1.30 The committee notes that a legislative instrument, made by the executive, is not subject to the full range of parliamentary scrutiny inherent in bringing proposed changes in the form of an amending bill. The committee's concerns in this instance are heighted by the potential consequences that may flow from a lawyer not being able to access all relevant information regarding their client's case.
1.31 The committee therefore requests the minister’s more detailed advice regarding:
• why it is considered necessary and appropriate to allow the regulation of access to information by lawyers to be left to delegated legislation; and
• whether the bill can be amended to include at least high-level guidance in this regard on the face of the primary legislation.
1.32 Proposed subsection 34GD(3) provides that the subject of a questioning warrant commits an offence if the subject is appearing before a prescribed authority and fails to comply with a request to give any information or produce any record or thing. Proposed subsection 34GD(4) provides an exemption to the offence (offence-specific defence), which applies if the subject does not have the information. The offence carries a penalty of imprisonment for 5 years.
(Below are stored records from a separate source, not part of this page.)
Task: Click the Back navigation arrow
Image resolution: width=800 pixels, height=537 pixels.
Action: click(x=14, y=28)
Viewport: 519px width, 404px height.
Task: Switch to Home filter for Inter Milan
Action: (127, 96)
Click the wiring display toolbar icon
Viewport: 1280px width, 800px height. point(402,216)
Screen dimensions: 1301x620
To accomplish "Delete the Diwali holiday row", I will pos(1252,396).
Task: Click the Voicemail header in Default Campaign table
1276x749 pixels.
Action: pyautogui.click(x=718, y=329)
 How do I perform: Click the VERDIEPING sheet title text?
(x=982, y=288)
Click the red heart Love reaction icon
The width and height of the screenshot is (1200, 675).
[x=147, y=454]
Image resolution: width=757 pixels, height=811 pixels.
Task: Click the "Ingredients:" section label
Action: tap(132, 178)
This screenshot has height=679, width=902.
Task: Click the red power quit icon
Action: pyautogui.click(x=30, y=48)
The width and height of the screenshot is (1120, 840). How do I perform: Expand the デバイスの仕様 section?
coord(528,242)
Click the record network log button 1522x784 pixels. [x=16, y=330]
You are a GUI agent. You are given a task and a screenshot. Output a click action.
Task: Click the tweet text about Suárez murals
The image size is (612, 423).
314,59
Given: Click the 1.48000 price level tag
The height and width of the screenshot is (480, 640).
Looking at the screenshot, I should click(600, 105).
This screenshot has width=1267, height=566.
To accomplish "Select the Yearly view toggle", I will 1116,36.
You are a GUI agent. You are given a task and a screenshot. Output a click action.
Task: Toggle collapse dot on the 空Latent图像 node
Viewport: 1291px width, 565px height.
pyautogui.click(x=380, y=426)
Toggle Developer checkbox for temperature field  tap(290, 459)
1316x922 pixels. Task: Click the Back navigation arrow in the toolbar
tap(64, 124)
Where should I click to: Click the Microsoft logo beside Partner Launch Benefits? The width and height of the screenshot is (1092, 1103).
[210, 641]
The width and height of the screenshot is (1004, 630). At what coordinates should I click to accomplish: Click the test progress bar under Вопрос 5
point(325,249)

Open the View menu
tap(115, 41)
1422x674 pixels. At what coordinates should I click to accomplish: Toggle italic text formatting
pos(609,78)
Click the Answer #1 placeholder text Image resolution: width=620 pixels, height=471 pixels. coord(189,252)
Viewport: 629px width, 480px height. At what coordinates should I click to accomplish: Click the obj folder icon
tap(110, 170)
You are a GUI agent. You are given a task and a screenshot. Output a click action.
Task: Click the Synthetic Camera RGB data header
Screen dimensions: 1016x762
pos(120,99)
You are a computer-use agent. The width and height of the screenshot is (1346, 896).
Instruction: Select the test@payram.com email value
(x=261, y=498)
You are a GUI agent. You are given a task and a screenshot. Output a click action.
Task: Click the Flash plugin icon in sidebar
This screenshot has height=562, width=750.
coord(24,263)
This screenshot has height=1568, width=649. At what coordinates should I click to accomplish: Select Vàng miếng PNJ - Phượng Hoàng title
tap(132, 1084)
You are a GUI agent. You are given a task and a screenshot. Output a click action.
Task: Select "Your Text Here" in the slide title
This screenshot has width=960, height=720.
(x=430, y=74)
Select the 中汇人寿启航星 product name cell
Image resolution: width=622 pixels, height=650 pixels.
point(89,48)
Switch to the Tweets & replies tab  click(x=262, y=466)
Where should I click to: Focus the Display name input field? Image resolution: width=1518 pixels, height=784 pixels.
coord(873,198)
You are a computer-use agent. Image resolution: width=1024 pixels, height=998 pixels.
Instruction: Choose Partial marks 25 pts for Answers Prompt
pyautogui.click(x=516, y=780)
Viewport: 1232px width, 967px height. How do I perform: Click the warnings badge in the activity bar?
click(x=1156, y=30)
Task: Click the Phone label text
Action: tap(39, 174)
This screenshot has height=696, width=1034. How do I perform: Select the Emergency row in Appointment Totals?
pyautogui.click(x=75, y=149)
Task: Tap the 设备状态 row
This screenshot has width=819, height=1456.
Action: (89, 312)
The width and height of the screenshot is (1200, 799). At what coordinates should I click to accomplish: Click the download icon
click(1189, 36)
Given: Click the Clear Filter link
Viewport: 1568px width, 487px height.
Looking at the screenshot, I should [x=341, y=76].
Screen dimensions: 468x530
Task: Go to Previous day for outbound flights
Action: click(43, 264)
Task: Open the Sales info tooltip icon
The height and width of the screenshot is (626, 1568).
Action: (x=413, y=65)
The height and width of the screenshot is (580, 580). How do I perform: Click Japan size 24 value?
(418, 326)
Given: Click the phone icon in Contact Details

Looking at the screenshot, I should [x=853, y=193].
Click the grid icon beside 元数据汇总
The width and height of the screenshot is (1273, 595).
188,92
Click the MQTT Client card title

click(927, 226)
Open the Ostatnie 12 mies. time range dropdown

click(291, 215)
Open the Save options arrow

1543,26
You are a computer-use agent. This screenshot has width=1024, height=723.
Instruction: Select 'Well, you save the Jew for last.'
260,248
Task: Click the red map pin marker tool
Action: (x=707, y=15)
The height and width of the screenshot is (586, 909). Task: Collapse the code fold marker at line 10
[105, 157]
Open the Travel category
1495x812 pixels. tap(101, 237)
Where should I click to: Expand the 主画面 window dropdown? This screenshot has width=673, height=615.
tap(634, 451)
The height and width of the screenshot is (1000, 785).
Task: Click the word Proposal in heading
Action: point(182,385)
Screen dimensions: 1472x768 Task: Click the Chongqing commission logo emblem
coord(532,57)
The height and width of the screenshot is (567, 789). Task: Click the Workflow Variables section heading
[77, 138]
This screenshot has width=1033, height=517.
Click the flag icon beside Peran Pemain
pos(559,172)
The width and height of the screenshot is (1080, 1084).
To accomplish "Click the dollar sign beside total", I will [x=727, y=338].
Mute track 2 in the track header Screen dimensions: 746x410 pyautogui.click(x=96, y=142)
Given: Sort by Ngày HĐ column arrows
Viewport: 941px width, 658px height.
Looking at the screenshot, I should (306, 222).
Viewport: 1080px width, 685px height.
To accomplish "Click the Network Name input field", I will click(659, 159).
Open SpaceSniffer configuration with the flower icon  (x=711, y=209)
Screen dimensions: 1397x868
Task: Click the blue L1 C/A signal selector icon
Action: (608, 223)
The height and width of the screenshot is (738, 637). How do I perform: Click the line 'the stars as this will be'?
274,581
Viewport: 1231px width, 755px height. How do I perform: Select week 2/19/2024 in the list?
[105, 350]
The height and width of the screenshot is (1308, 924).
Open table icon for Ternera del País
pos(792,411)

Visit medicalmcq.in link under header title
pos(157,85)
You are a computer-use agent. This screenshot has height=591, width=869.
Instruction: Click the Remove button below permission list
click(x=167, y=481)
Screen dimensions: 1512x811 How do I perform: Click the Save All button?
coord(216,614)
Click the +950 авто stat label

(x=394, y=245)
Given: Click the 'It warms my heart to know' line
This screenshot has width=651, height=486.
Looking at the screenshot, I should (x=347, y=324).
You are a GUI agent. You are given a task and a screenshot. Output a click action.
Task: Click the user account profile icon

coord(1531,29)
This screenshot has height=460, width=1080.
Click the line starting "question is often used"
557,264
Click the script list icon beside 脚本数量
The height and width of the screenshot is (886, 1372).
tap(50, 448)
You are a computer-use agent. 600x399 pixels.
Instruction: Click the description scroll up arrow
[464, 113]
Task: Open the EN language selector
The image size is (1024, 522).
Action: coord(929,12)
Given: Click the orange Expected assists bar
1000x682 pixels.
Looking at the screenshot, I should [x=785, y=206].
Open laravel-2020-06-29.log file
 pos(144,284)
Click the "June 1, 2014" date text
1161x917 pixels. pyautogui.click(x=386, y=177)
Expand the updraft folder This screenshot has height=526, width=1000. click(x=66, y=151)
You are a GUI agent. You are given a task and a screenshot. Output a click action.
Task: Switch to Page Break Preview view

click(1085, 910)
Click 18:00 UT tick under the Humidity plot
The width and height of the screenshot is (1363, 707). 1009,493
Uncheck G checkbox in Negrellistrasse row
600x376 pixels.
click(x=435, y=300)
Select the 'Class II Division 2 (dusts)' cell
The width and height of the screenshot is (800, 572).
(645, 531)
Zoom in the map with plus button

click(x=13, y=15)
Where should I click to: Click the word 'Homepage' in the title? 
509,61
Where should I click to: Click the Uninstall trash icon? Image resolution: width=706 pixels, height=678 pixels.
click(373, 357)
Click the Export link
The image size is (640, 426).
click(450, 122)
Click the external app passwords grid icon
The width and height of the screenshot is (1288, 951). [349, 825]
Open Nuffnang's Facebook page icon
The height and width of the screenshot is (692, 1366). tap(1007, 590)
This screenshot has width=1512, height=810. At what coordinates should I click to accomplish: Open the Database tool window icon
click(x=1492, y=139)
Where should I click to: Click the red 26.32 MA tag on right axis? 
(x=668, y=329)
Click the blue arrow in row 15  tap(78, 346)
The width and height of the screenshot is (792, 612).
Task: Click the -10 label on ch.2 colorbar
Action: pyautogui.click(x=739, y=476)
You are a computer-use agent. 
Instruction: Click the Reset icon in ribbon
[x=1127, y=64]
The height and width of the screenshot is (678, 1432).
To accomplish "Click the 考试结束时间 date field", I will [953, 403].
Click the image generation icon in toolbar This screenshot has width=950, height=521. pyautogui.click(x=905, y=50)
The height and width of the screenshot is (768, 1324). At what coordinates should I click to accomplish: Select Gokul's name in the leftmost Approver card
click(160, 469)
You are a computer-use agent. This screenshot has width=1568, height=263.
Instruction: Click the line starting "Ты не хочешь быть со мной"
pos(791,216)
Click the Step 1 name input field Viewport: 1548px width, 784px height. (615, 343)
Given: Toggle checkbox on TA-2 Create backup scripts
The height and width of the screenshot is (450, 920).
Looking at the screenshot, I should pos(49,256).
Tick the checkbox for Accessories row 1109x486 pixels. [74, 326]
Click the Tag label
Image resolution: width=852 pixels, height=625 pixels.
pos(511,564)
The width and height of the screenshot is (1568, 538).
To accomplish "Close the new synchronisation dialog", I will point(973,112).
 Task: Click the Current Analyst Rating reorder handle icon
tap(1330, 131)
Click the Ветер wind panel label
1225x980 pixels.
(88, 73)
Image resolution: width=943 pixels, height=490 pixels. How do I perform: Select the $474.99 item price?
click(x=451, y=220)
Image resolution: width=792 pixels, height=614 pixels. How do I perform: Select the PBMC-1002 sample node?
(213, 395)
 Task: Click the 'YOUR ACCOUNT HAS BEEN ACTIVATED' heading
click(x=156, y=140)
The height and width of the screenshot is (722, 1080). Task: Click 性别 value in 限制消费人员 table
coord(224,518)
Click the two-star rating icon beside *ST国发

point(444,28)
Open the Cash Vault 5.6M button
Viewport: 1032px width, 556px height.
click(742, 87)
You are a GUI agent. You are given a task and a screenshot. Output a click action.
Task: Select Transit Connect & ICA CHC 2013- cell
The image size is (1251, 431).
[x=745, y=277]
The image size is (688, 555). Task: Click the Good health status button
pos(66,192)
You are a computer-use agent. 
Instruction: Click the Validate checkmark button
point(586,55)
The explanatory memorandum states:
In accordance with subsection 13.3(3) of the Criminal Code, it is the defendant who must adduce evidence that suggests a reasonable possibility that he or she does not have the information requested. The evidential burden has been placed on the defendant because the matter is peculiarly within the defendant’s knowledge and would be too difficult for the prosecution to prove.[13]
1.33 Proposed subsection 34GD(8) provides that the subject of a questioning warrant commits an offence if the subject makes a statement, that to their knowledge, false or misleading in purported compliance with a request from ASIO. Proposed subsection 34GD(9) provides an exemption to the offence if the statement is not false or misleading in a material particular. The offence carries a penalty of imprisonment for 5 years. The explanatory memorandum states:
A person should not commit a criminal offence by making a false or misleading statement on a matter which is immaterial, but it will often be difficult to determine whether a matter is material. The person best placed to know whether a matter is material or not, and consequently to give evidence on this matter, is the defendant.[14]
1.34 At common law, it is ordinarily the duty of the prosecution to prove all elements of an offence. This is an important aspect of the right to be presumed innocent until proven guilty. Provisions that reverse the burden of proof and require a defendant to disprove, or raise evidence to disprove, one or more elements of an offence, interferes with this common law right.[15]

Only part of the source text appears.